Complex PTSD is typically associated with repeated or ongoing trauma. It’s important to note that C-PTSD is not yet a formal diagnosis in the DSM-5 — the Diagnostic and Statistical Manual of Mental Disorders, 5th edition, which is what’s used to diagnose mental illness in North America. Many experts think it will be added to a future edition of the DSM, and C-PTSD has already been added to the International Classification of Diseases, 11th edition (ICD-11).
From what I know about C-PTSD, it’s almost like the symptoms of PTSD turn into a kind of personality type. The trauma symptoms are so deeply ingrained and have been a part of the person’s life for so long that they become deeply foundational to the person’s psychological makeup and, I’d even say, to their physiological makeup. It really covers everything about their lives and their ability to trust others, relate to the world, be in touch with themselves and their own bodies — It’s a condition that affects the entire person.
I think that the existence of co-occurring autism and C-PTSD can lead to that common confusion between autism and PTSD. It’s really common for people on their journey to diagnosis — in other words, the prediagnosis stage of late-diagnosed autism — to wonder, “Hey, I have these symptoms and traits. Is it autism or is it PTSD?”
My answer? It’s probably both!
In this world (which is designed to best accommodate the neurotypical brain) and with our brains, I think it’s very unlikely to be autistic and not have some experience with PTSD.
Brain differences make it more likely that autistic people will develop PTSD
Do autistic people experience more trauma or are they more susceptible to developing PTSD as a result of trauma? It’s likely a combination of both. Autistic people and other neurodivergent individuals are more likely to be abused and bullied compared to neurotypicals, we’re often seen as easy targets by the predatory type, we’re often naïve and overly trusting (especially as children and teens), and this is the case whether or not other people know we’re autistic and whether or not we ourselves know we’re autistic.
Interpersonal trauma, like bullying and abuse, is associated with the development of PTSD, but not all who experience these things go on to develop PTSD. In fact, only about 20% of people who experience trauma develop PTSD.
Why do most autistic people develop PTSD in response to trauma? The answer appears to be in our brains.
The connection between our right and left hemispheres is smaller or doesn’t operate the same as it does in the neurotypical brain. This means that information, including trauma, does not get processed as quickly. While this attribute is associated with some of the best aspects of autism, such as being able to really deeply focus on certain subjects or tasks, it’s not great when it comes to trauma.
And, if you think about it, a lot of the autistic traits that we experience are, in part, associated with this fact. We are bombarded by external stimuli and information that comes in from our senses, we’re overwhelmed by our own thoughts and processes in our own minds, and when you combine these two attributes and the fact that the brain is trying to process all this information, it just gets stuck! There’s a bottleneck of information. Things don’t get processed properly or quickly enough.

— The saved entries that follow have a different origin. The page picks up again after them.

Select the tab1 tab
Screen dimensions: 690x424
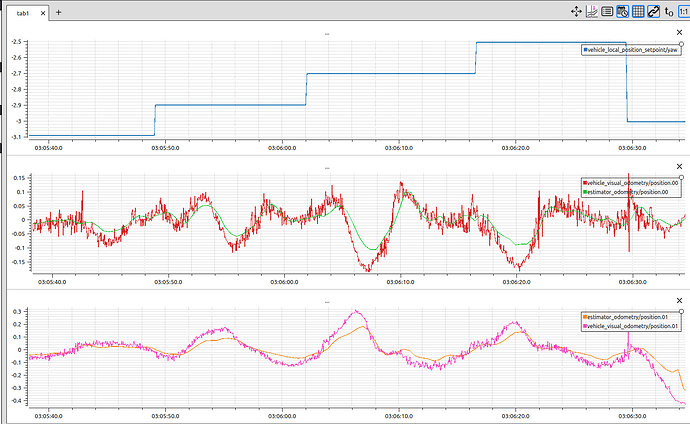coord(22,12)
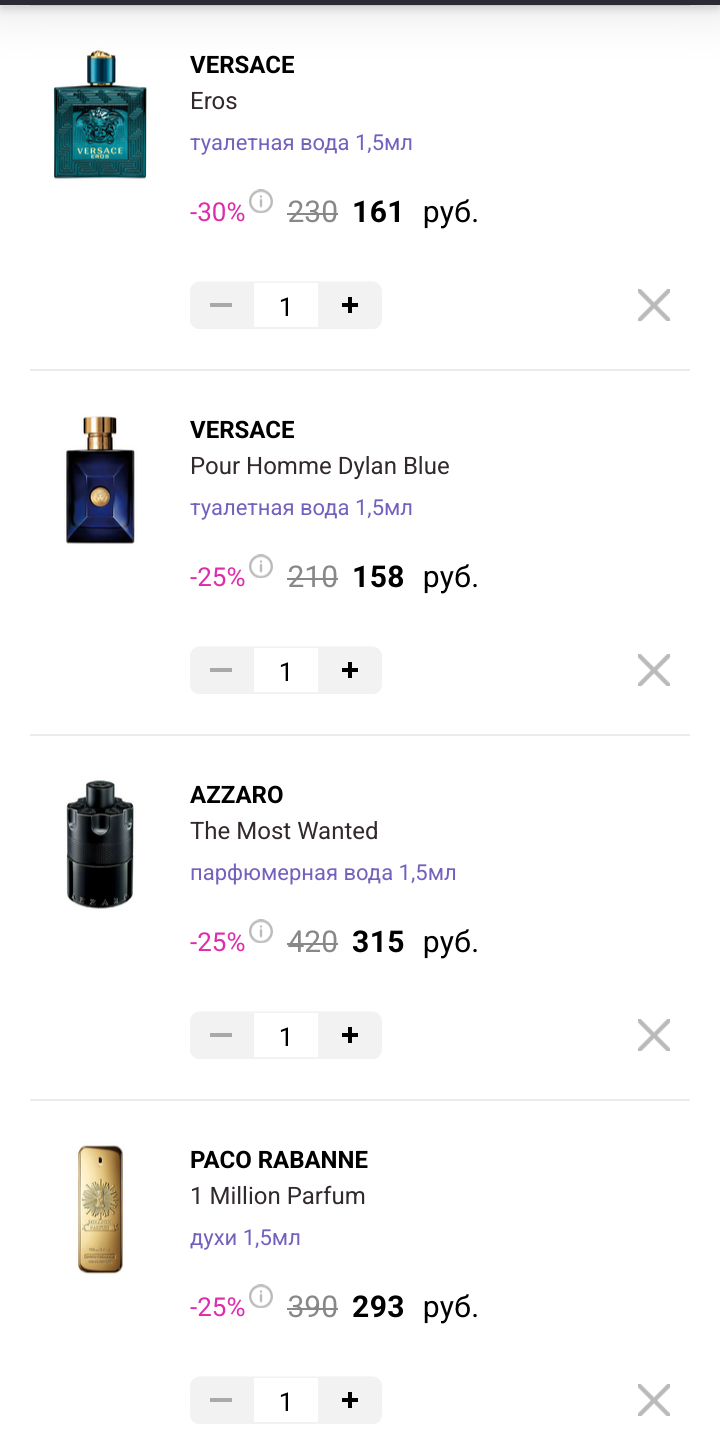Viewport: 720px width, 1439px height.
Task: Open the 1 Million Parfum product title
Action: coord(277,1196)
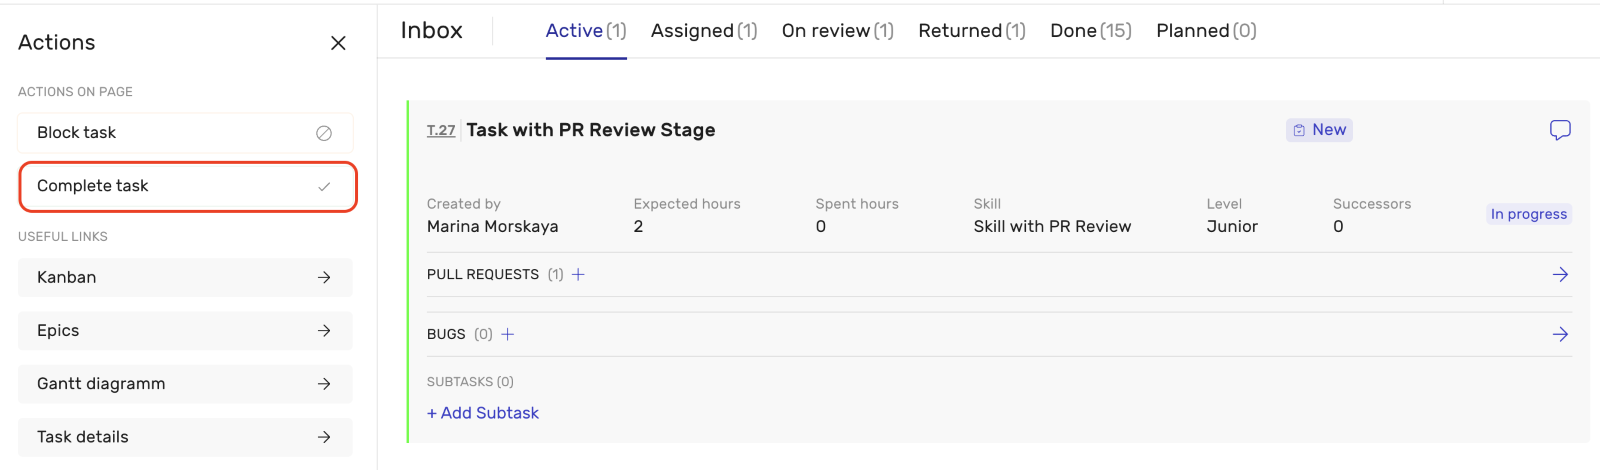Click the Block task button
Screen dimensions: 1600x470
point(185,133)
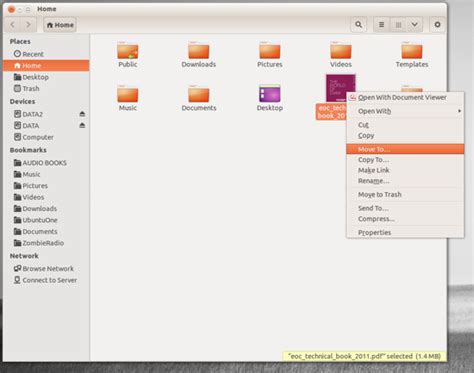Click the Home path bar button
474x373 pixels.
[60, 25]
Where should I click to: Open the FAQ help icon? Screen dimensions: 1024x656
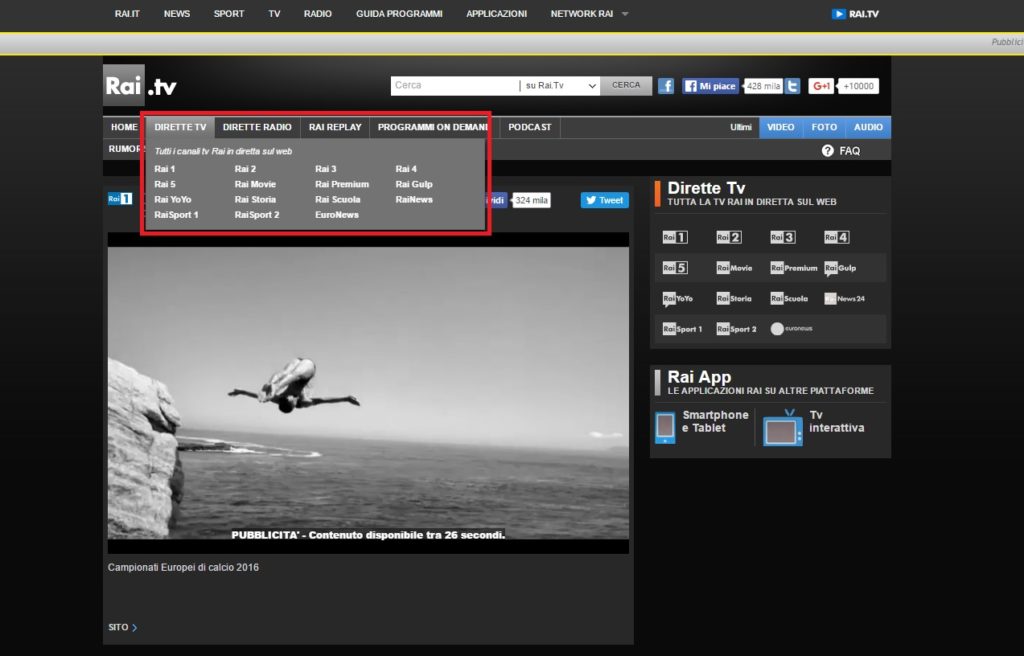pos(828,151)
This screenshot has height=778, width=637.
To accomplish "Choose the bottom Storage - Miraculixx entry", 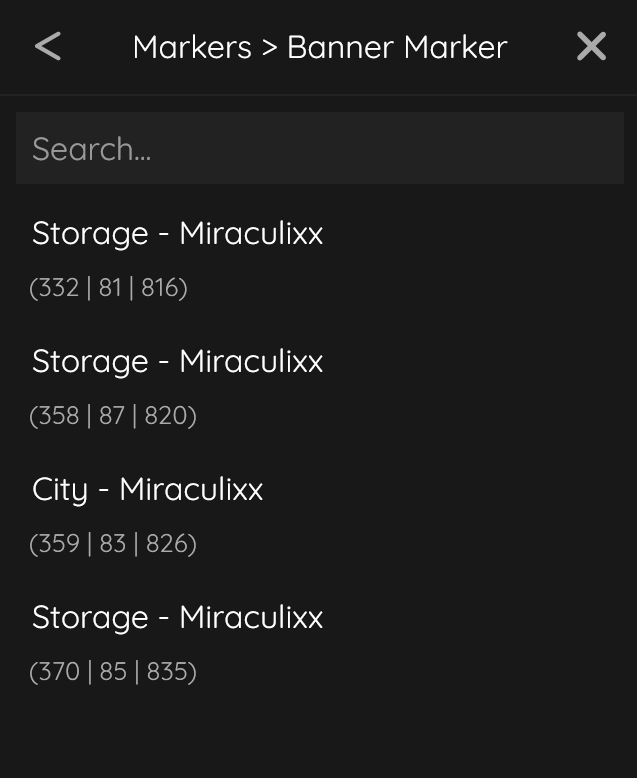I will [x=177, y=618].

Also, we autistics have more connectivity between neurons in each brain hemisphere, which can lead to fixating or perseverating on traumatic events initially, usually right after they happen and then continuing to do so long after the trauma has ended. This “looping” of the event — replaying and re-examining it over and over again in the mind — is one of the necessary conditions for developing PTSD in the first place.
In short, the above brain-based attributes create a fertile ground for PTSD to take root and grow.